It is also very easy to get bogged down with "what framework I should use" when you can do it quite simply in code.

This is the definition I personally use:

Given behaviour X with a dependency of Y. Dependency injection involves the facility to supply any Y that satisfies the criteria for being an instance of Y, even if you don't have one.

Some examples might be where Y is a file system or database connection.

Frameworks such as moq allow doubles (pretend versions of Y) to be defined using an interface so it is possible to inject in an instance of Y, where Y is for example, a database connection.

It is easy to fall into the trap of believing that this is purely a unit testing concern but it is a very useful pattern for any bit of code where change is expected and arguably, is good practice anyway.

0

We provide a function's behavior at runtime through the method of inserting that behavior into the function through a parameter.
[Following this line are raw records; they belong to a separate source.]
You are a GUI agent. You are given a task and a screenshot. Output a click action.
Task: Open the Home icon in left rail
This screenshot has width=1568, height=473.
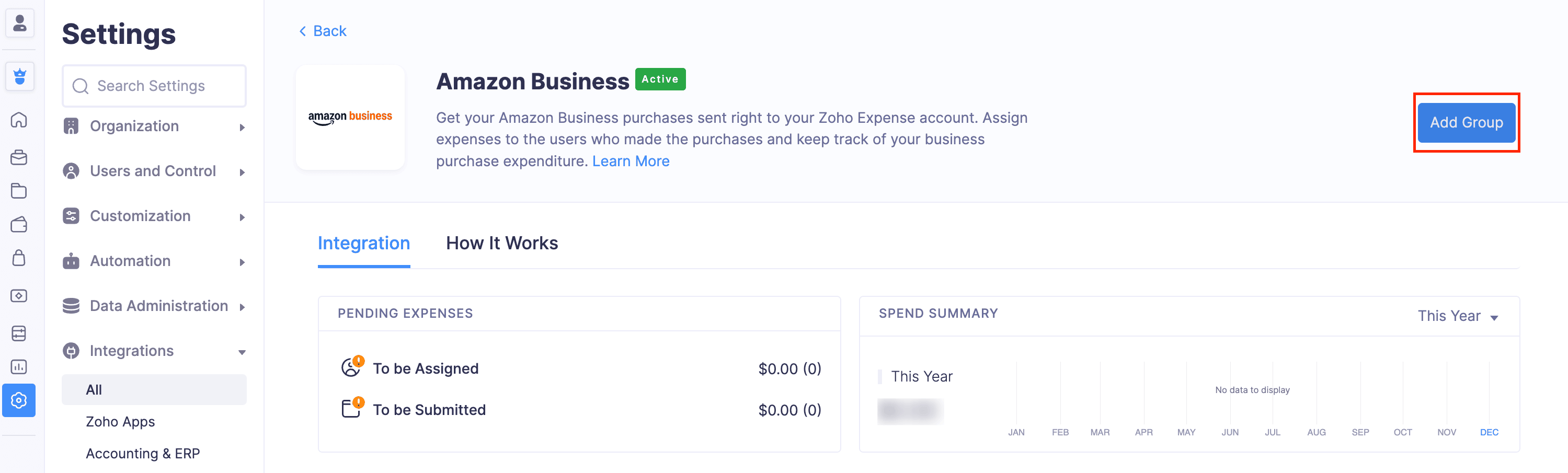(x=19, y=120)
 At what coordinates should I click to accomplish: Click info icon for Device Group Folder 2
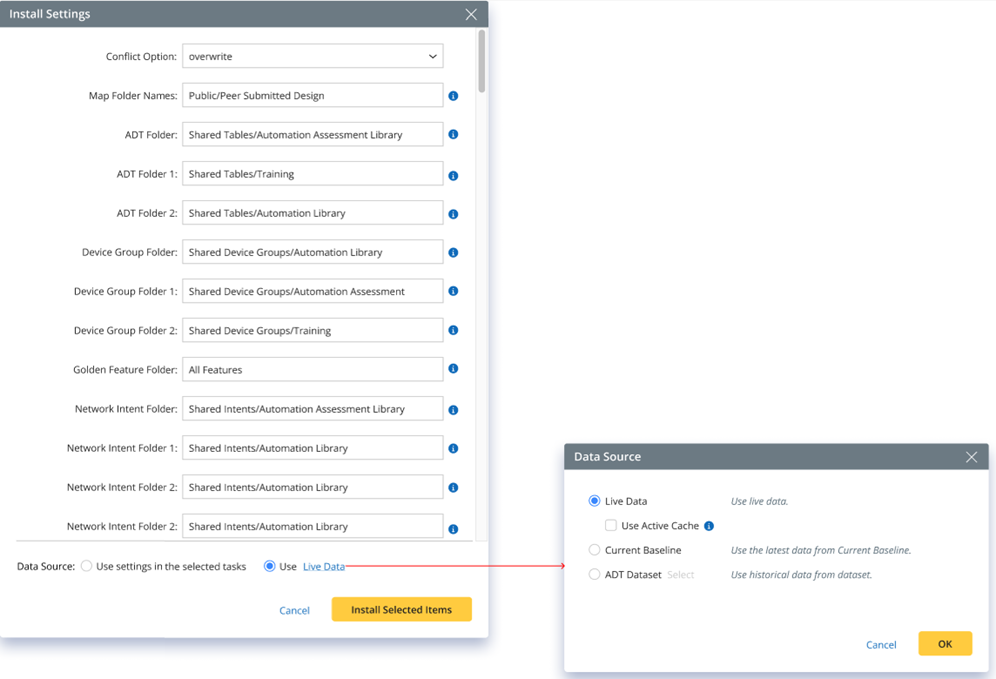point(453,331)
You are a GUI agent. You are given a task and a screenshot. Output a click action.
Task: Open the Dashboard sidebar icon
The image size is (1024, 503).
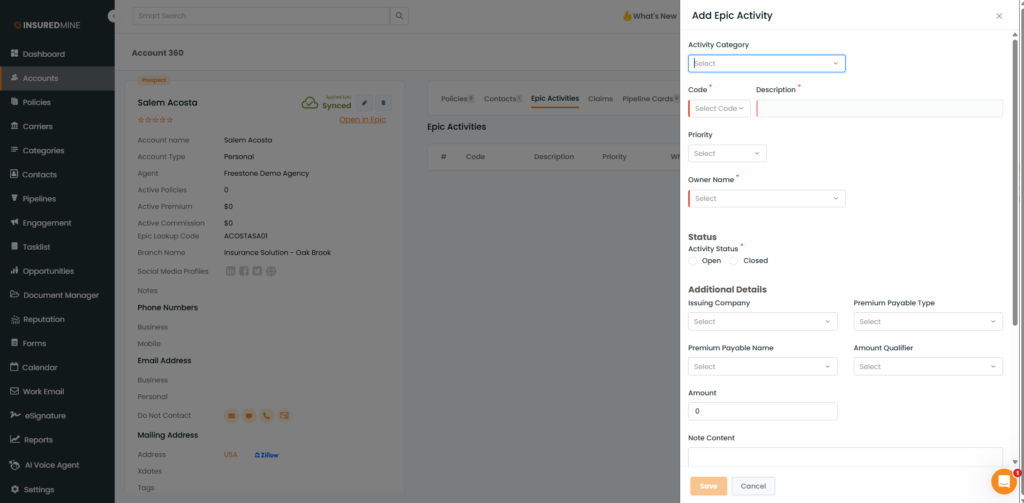coord(14,54)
Strategy Pattern is an excellent example of dependency injection.

0

To do this right, we must first define dependencies and injection.

  • Dependency: any resource an operation needs.
  • Injection: passing that resource to the operation, typically as an argument to a method.
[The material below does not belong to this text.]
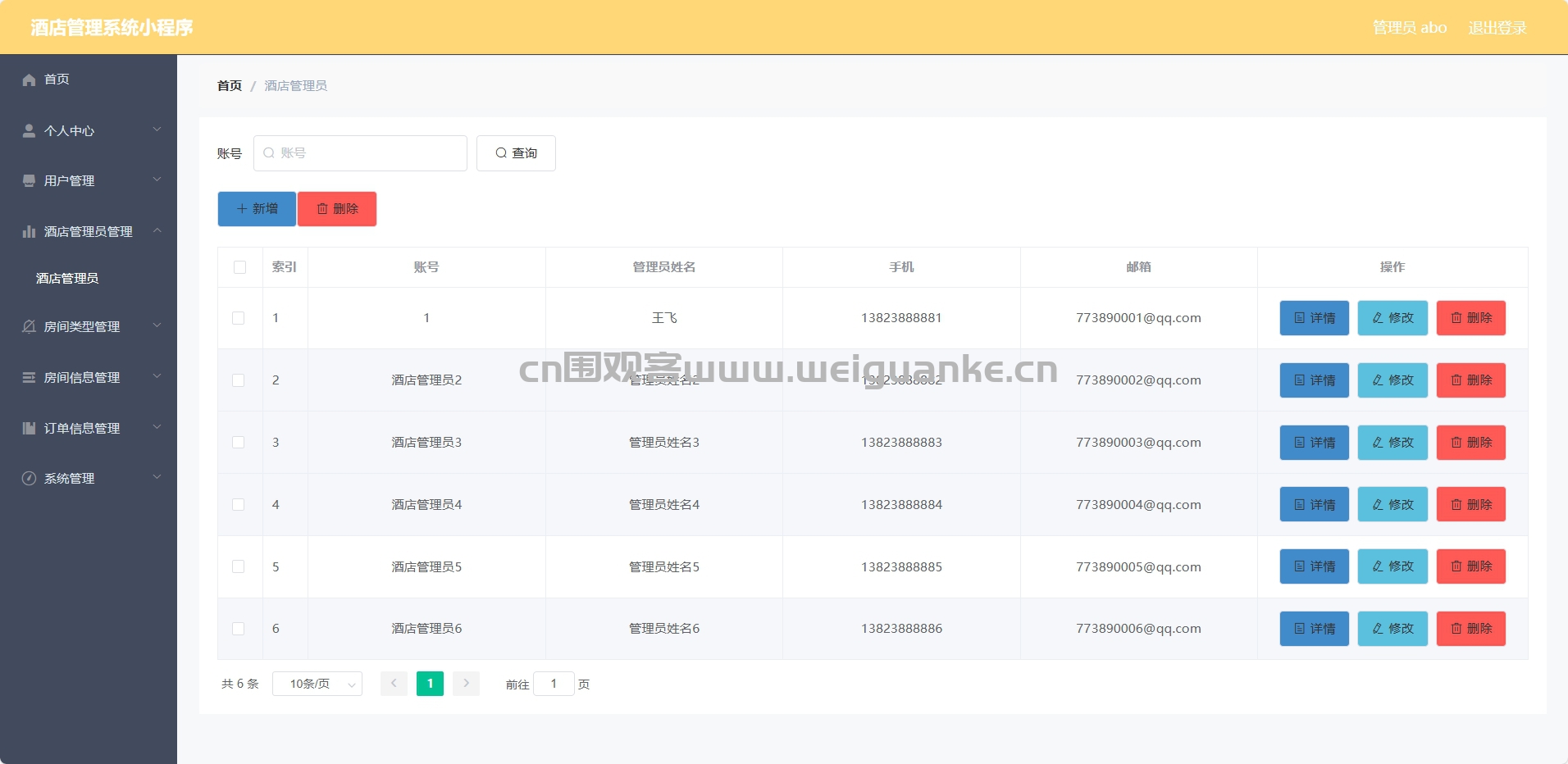
Task: Toggle the select-all checkbox in table header
Action: click(x=239, y=267)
A rudimentary example would be a method that adds two values. Obviously, this methods needs the values to be added. If they are provided by passing them in as arguments, this would already be a case of dependency injection. The alternative would be to implement the operands as properties or global variables. That way no dependencies would be injected, the dependencies would be externally available upfront.
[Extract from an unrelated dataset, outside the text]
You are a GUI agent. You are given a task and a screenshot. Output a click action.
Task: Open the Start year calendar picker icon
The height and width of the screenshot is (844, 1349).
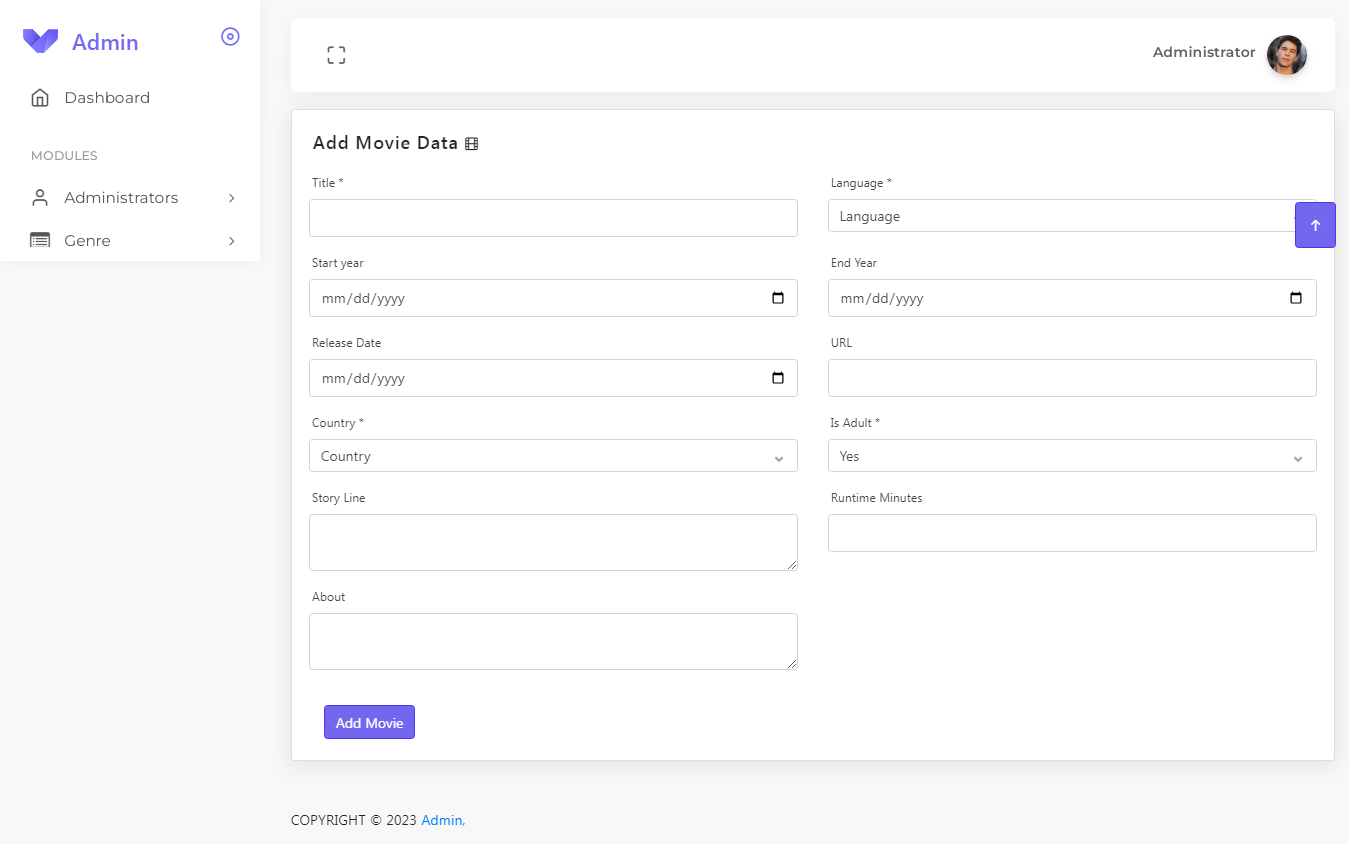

Suppose you use properties instead and you name them A and B. If you change the names to Op1 and Op2, you would break the Add method. Or your IDE would update all the names for you, the point is the method would need to be updated as well because it has dependencies to external resources.

This example is basic but you can imagine more complex examples where the method performs an operation on an object like an image or where it reads from a file stream. Do you want the method to reach for the image, requiring it to know where it is? No. Do you want the method to open the file itself, requiring it to know where to look for the file or even to know it will be reading from a file? No.

The point: to reduce a method's functionality to its core behavior and decouple the method from its environment. You get the first by doing the second, you may consider this the definition of dependency injection.

The benefits: since dependencies for the method's environment have been eliminated, changes to the method will not impact the environment and vice versa. => The application becomes easier to maintain (modify).